Alva Jacobs, 35, of Huntsville, Ala., agreed Wednesday morning to withdraw an earlier not guilty plea to third-degree felony obstruction of justice and enter a plea of guilty to a lesser charge of first-degree misdemeanor obstruction of justice.

“I’m very sorry to the Ott family for this incident. I regret the day that I ever met Chad South,” Jacobs told Geauga County Common Pleas Court Judge David Fuhry. “I feel that nobody should have the painful task of burying a child.”

Fuhry sentenced Jacobs 30 days in the Geauga County Safety Center, with 10 days credit for time already served, adopting a joint sentencing recommendation Malarcik reached with prosecutors.

Earlier, Malarcik said Jacobs had been aware of the investigation into the Ott murder since 2010, when law enforcement first contacted him in Alabama.

“He was aware that it was happening, ongoing and likely charges to come,” Malarcik told Fuhry. “He was arrested (in 2015) and released on bond on Oct. 27.”

As a condition of bond, Jacobs was required to wear a GPS monitor and for eight months was monitored without incident, added Malarcik.

He also told Fuhry the plea deal was reached after dozens of discussions with prosecutors about the case and a possible resolution, and hours of negotiations.

Prosecutors informed Fuhry the family of Daniel E. Ott — the unintended victim of the murder — was aware of the plea deal and recommended sentence, and was in agreement with it.

On June 22, South was sentenced 28 years to life in prison for pulling the trigger in Ott’s murder.

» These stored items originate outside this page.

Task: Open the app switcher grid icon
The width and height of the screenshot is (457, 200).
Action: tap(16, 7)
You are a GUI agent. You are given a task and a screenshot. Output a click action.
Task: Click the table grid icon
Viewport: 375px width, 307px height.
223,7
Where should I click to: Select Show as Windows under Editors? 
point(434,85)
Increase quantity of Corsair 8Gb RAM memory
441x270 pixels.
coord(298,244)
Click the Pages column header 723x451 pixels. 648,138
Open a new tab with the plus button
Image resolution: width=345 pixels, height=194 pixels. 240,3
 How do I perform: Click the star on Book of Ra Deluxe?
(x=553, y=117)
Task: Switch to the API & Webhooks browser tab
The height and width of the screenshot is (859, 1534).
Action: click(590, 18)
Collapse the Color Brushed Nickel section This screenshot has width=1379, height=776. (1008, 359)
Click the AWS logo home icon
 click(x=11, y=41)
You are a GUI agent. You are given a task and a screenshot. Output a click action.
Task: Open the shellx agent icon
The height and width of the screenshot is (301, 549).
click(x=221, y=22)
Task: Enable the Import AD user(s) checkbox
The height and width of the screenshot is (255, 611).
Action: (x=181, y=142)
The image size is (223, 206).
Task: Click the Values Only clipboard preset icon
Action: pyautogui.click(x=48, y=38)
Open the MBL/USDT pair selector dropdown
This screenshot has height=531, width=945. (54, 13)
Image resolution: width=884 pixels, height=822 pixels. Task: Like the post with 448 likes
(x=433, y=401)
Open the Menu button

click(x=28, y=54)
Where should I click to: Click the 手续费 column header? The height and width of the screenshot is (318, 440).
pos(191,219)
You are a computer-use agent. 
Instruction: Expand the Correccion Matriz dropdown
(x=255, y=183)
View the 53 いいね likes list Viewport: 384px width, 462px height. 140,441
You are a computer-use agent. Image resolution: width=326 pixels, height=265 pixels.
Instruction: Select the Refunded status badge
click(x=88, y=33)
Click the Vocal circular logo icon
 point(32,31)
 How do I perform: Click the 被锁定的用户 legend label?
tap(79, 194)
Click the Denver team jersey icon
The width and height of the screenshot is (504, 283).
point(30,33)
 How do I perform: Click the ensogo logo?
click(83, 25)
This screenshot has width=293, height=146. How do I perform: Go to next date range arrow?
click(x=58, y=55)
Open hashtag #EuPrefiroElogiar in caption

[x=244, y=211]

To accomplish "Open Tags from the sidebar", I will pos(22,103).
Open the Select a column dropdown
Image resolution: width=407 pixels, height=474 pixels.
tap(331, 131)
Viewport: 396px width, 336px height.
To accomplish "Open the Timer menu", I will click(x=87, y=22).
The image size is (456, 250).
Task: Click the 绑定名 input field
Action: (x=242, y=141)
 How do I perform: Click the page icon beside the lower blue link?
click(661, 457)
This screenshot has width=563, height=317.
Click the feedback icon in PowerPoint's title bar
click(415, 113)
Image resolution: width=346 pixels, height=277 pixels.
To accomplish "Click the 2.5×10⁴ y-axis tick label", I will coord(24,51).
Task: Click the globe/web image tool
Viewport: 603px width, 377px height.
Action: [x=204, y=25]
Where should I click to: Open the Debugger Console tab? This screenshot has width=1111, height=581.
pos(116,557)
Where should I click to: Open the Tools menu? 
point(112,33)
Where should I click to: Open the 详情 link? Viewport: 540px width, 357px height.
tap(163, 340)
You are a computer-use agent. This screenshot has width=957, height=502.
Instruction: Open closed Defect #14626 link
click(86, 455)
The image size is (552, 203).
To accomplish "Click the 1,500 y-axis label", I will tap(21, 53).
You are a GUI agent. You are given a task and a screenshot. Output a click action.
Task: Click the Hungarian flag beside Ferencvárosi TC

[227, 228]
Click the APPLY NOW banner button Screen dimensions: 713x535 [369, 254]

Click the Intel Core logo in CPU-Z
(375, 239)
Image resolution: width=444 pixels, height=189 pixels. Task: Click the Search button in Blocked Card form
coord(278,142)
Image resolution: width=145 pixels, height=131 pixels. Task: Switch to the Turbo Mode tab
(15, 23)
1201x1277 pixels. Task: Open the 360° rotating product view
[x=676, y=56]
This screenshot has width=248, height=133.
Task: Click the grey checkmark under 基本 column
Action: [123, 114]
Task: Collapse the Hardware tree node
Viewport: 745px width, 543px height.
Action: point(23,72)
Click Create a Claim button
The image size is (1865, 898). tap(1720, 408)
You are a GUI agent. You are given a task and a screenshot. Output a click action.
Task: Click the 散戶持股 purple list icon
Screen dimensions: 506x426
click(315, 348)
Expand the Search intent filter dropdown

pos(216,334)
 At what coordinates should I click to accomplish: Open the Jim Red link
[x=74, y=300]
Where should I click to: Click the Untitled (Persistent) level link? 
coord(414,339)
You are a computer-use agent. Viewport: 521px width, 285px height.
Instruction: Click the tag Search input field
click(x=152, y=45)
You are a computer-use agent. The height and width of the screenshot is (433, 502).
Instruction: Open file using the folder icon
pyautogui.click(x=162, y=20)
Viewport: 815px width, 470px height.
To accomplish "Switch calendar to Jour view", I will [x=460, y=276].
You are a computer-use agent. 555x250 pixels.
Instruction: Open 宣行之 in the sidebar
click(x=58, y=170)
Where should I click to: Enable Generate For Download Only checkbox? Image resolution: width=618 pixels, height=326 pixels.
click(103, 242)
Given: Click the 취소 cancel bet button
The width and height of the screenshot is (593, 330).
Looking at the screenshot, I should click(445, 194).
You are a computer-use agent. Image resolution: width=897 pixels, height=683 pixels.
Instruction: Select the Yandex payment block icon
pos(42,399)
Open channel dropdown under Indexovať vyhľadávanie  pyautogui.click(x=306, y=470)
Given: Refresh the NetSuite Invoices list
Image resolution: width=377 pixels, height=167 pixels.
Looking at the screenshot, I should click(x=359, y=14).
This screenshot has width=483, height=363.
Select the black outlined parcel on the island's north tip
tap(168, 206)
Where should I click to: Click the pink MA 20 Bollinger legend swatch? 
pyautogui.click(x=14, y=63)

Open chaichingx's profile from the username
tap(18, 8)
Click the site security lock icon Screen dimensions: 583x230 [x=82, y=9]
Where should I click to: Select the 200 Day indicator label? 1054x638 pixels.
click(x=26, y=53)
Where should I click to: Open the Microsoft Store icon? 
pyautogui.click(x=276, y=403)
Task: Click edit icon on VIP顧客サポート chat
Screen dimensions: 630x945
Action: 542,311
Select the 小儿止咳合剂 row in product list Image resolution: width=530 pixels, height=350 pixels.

Stanifer was found in Florida in December 2014. She initially denied any involvement in the Ott murder and said she didn’t even know South. She later reached out to detectives in May 2015 and admitted her involvement, placing herself in Geauga County with South and Jacobs.

Stanifer eventually was brought to Geauga County, where she filled in gaps, providing detectives with more answers of how Ott’s murder was committed, but ultimately backed out of every deal she made with prosecutors.

Two other men are awaiting trial for their alleged role in Ott’s murder: 60-year-old Joseph Rosebrook, of Florida,  and his 57-year-old brother, Jeffrey Carl Rosebrook.

Prosecutors believe the elder Rosebrook, a man named Curt Frazier and a Daniel C. Ott were involved a chop-shop operation in southern Ohio and were under investigation by the Logan County Sheriff’s Office.

Frazier cut a deal with Logan County to save himself and agreed to testify against Rosebrook, who hired Daniel C. Ott to take care of Frazier. But Daniel C. Ott agreed to turn state’s evidence against Rosebrook, who was convicted in 2005 in Logan County in the attempted murder-for-hire plot to kill Frazier.

While serving a 10-year sentence at the London Correction Institution, Rosebrook put out the hit on Daniel C. Ott. South was an inmate at the same state prison until March 2006 and had also spent time with Rosebrook in the Logan County jail.

Carl Rosebrook was the alleged moneyman in the operation and was responsible for paying South the money.

Instead of killing Daniel C. Ott, who would have been nearly 70 years old in 2006, authorities South murdered 31-year-old Daniel E. Ott.